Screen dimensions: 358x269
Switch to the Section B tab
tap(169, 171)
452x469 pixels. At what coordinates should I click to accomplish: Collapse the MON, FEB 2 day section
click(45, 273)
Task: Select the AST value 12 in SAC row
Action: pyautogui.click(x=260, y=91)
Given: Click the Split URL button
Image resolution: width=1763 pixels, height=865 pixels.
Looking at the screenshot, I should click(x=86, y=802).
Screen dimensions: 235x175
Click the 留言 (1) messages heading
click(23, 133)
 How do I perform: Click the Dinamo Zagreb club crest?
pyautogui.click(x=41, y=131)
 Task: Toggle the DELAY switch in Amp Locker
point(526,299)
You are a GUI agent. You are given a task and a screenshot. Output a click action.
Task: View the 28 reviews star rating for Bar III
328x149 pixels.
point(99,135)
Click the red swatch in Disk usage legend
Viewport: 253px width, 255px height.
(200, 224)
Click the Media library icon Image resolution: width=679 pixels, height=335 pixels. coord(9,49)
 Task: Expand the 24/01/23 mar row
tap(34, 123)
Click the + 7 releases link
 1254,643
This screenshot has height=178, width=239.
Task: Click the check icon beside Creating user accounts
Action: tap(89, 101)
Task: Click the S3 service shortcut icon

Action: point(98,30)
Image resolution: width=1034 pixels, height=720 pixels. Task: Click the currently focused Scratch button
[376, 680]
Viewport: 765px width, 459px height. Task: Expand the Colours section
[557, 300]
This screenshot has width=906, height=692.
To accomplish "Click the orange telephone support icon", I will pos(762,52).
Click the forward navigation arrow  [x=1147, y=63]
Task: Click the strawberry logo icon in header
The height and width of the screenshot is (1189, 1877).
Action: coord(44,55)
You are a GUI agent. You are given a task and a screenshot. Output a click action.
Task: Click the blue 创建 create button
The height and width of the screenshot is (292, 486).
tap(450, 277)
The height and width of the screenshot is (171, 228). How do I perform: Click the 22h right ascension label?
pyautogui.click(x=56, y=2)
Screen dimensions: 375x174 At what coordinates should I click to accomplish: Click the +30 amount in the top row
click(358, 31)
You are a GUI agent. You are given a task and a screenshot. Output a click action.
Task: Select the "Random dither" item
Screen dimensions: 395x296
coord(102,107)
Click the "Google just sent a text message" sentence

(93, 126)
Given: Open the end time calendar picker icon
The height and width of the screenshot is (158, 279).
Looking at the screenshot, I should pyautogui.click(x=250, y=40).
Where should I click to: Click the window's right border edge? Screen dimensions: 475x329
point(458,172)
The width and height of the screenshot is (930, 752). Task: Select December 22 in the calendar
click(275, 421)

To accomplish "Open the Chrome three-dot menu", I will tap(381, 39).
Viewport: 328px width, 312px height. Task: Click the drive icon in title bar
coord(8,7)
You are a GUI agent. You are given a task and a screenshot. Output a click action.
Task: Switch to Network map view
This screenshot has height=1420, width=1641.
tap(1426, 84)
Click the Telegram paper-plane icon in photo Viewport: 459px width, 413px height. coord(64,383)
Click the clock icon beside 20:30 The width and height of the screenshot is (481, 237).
☆ ☆ ☆ ☆ ☆
» What to work on: Rewrite all the data above, changing every "Screen dimensions" to "Display size" and keeping everything else the same.

» Final answer:
Display size: 358x269
Switch to the Section B tab
tap(169, 171)
452x469 pixels. At what coordinates should I click to accomplish: Collapse the MON, FEB 2 day section
click(45, 273)
Task: Select the AST value 12 in SAC row
Action: pyautogui.click(x=260, y=91)
Given: Click the Split URL button
Image resolution: width=1763 pixels, height=865 pixels.
Looking at the screenshot, I should click(x=86, y=802).
Display size: 235x175
Click the 留言 (1) messages heading
click(23, 133)
 How do I perform: Click the Dinamo Zagreb club crest?
pyautogui.click(x=41, y=131)
 Task: Toggle the DELAY switch in Amp Locker
point(526,299)
You are a GUI agent. You are given a task and a screenshot. Output a click action.
Task: View the 28 reviews star rating for Bar III
328x149 pixels.
point(99,135)
Click the red swatch in Disk usage legend
Viewport: 253px width, 255px height.
(200, 224)
Click the Media library icon Image resolution: width=679 pixels, height=335 pixels. coord(9,49)
 Task: Expand the 24/01/23 mar row
tap(34, 123)
Click the + 7 releases link
 1254,643
This screenshot has height=178, width=239.
Task: Click the check icon beside Creating user accounts
Action: tap(89, 101)
Task: Click the S3 service shortcut icon

Action: point(98,30)
Image resolution: width=1034 pixels, height=720 pixels. Task: Click the currently focused Scratch button
[376, 680]
Viewport: 765px width, 459px height. Task: Expand the Colours section
[557, 300]
This screenshot has width=906, height=692.
To accomplish "Click the orange telephone support icon", I will pos(762,52).
Click the forward navigation arrow  [x=1147, y=63]
Task: Click the strawberry logo icon in header
The height and width of the screenshot is (1189, 1877).
Action: coord(44,55)
You are a GUI agent. You are given a task and a screenshot. Output a click action.
Task: Click the blue 创建 create button
The height and width of the screenshot is (292, 486).
tap(450, 277)
The height and width of the screenshot is (171, 228). How do I perform: Click the 22h right ascension label?
pyautogui.click(x=56, y=2)
Display size: 375x174 At what coordinates should I click to accomplish: Click the +30 amount in the top row
click(358, 31)
You are a GUI agent. You are given a task and a screenshot. Output a click action.
Task: Select the "Random dither" item
Display size: 395x296
coord(102,107)
Click the "Google just sent a text message" sentence

(93, 126)
Given: Open the end time calendar picker icon
The height and width of the screenshot is (158, 279).
Looking at the screenshot, I should pyautogui.click(x=250, y=40).
Where should I click to: Click the window's right border edge? Display size: 475x329
point(458,172)
The width and height of the screenshot is (930, 752). Task: Select December 22 in the calendar
click(275, 421)

To accomplish "Open the Chrome three-dot menu", I will tap(381, 39).
Viewport: 328px width, 312px height. Task: Click the drive icon in title bar
coord(8,7)
You are a GUI agent. You are given a task and a screenshot. Output a click action.
Task: Switch to Network map view
This screenshot has height=1420, width=1641.
tap(1426, 84)
Click the Telegram paper-plane icon in photo Viewport: 459px width, 413px height. coord(64,383)
Click the clock icon beside 20:30 The width and height of the screenshot is (481, 237).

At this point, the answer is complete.